Urazy, ach urazy!

Uszkodzone więzadło poboczne piszczelowe kolana to problem Naszego Czytelnika Michała. Czy po odpowiedniej rehabilitacji jest możliwość powrotu do sportu? Odwpowiada dr Urszula Zdanowicz.

Michał: Mam uraz kolana. Badanie USG wykazało, że mam uszkodzone więzadło poboczne piszczelowe (uszkodzenia I/II stopnia), pozostałe struktury są nieuszkodzone. Minął tydzień od urazu. Kolano mogę wyprostować, ale zgięcie jest możliwe tylko o 90 stopni. Jaka rehabilitacja jest zalecana w tym wypadku? Jakie są najlepsze ćwiczenia? Kiedy mogę zacząć myśleć o rowerze i basenie?

Dr Urszula Zdanowicz: Bardzo często wraz z więzadłem pobocznym piszczelowym dochodzi do uszkodzenia innych struktur w stawie kolanowym (np. uszkodzenie łąkotek, więzadeł itd. - większość z tych struktur wewnątrzstawowych jest jedynie w niewielkim stopniu widoczna w badaniu USG i prawidłowy wynik tego badania niestety nie wyklucza innych uszkodzeń). Dlatego też rekomendowałabym wykonanie jeszcze rezonansu magnetycznego - tylko wtedy będzie miał pan absolutną pewność, że tylko to więzadło uległo uszkodzeniu. Uszkodzenie więzadła pobocznego piszczelowego jest uszkodzeniem, które goi się u znakomitej większości pacjentów bez konieczności interwencji chirurgicznej. Standardowe postępowanie po takim uszkodzeniu to orteza unieruchamiająca kolano w kącie zgięcia 30 stopni (dozwolony zakres ruchu to pomiędzy 30 a 60 stopni) i zakaz obciążania kończyny (chodzenie o kulach) przez trzy tygodnie.
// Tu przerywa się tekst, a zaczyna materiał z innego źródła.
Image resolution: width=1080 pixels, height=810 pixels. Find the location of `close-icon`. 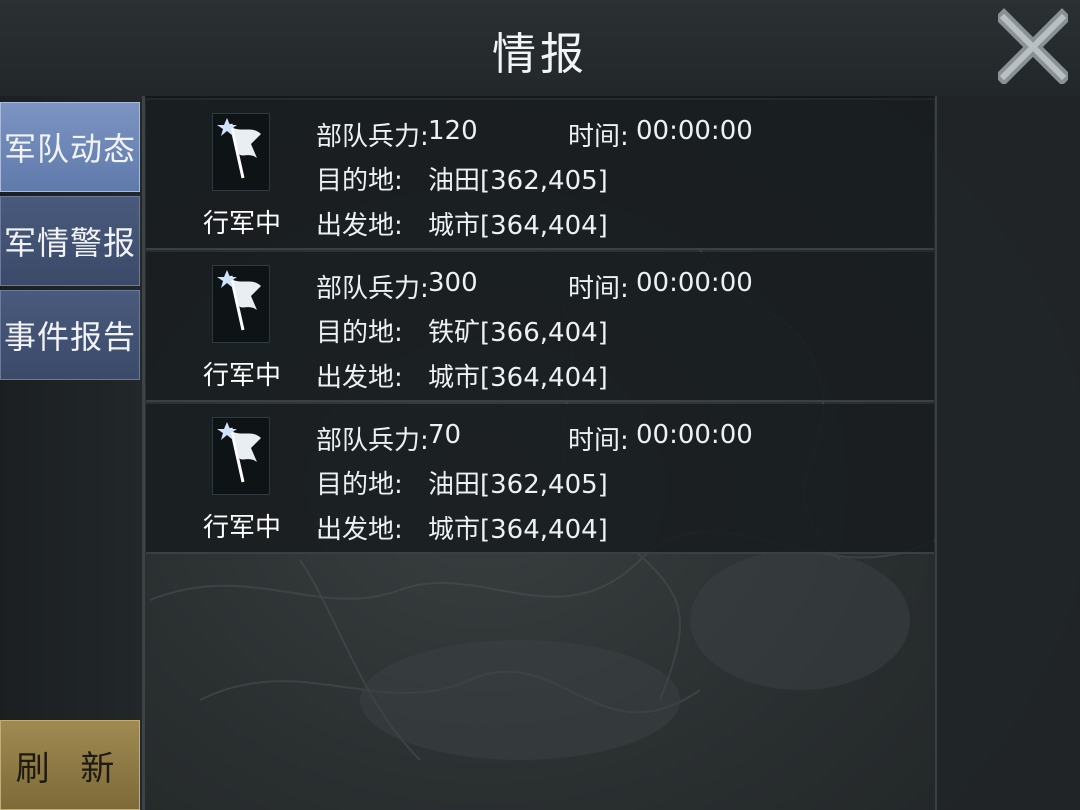

close-icon is located at coordinates (1033, 47).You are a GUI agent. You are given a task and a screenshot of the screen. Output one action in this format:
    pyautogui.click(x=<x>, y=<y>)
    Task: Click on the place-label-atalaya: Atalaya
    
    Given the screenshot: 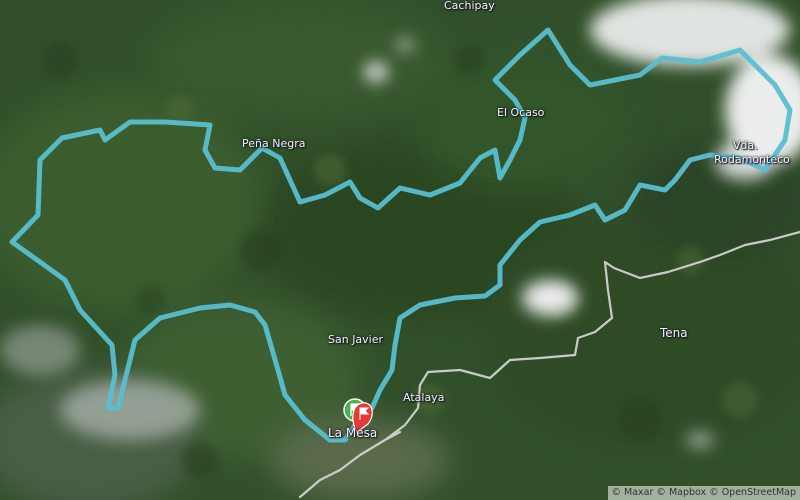 What is the action you would take?
    pyautogui.click(x=424, y=398)
    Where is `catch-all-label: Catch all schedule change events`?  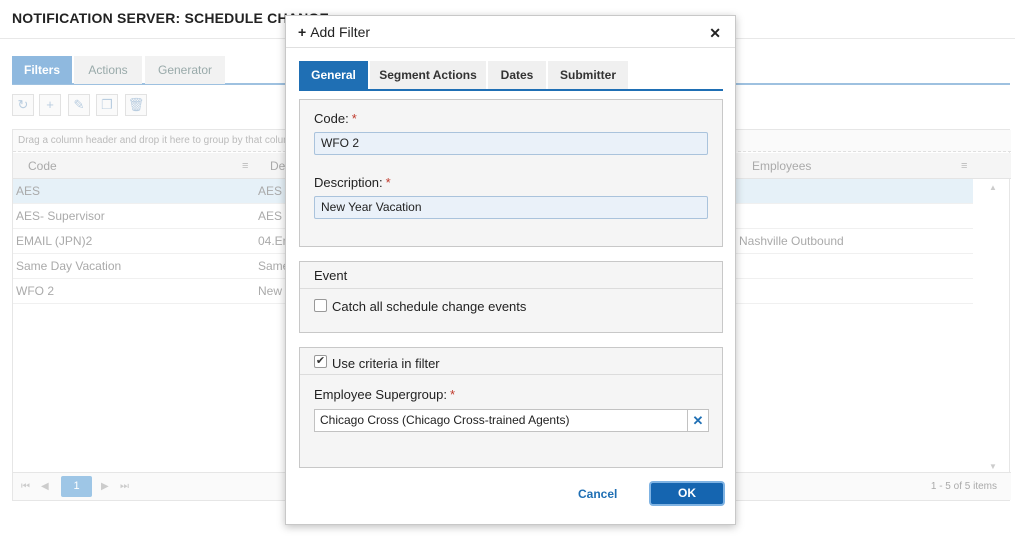
catch-all-label: Catch all schedule change events is located at coordinates (430, 306).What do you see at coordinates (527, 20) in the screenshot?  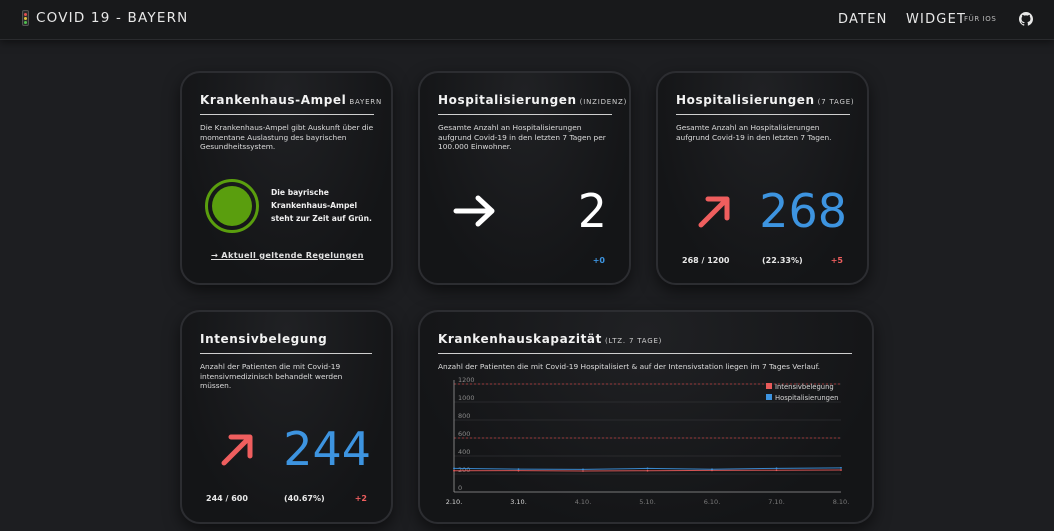 I see `top-navbar: COVID 19 - BAYERN DATEN WIDGET FÜR IOS` at bounding box center [527, 20].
Po tym czasie warto wykonać kontrolne badanie USG w celu oceny gojenia więzadła i dopiero wtedy rozpocząć pełne obciążanie (stopniowo!). Niezależnie od tego cały czas prowadzona jest rehabilitacja. Powrót do pełnej aktywności sportowej powinien nastąpić po ok. trzech miesiącach - tyle czasu potrzeba na pełną przebudowę blizny. Oczywiście dużo wcześniej będzie miał pan poczucie, że jest pan zdrowy (ustąpią dolegliwości, poprawi się zakres ruchu), mimo tego jednak warto odczekać aż nastąpi pełne wygojenie. Zbyt wczesny powrót do sportu grozi ryzykiem ponownych kontuzji.

* Dr Urszula Zdanowicz - ortopeda traumatolog sportowy. Jest w zespole lekarzy opiekujących się polskimi olimpijczykami i w Zarządzie Komisji Medycznej PZPN. W latach 2005-2007 była członkiem Zarządu Komisji Medycznej PKOl, była w ekipie medycznej w trakcie Zimowych Igrzysk Olimpijskich w Turynie. Od 2004 do 2008 r. w zespole lekarzy opiekujących się kadrą narodową i olimpijską Polskiego Związku Pływackiego. Pracuje w klinice Carolina Medical Center w Warszawie, specjalizuje się w leczeniu urazów sportowych, chirurgii rekonstrukcyjnej i artroskopowej. Trenowała pływanie, biega, jeździ na nartach i rowerze.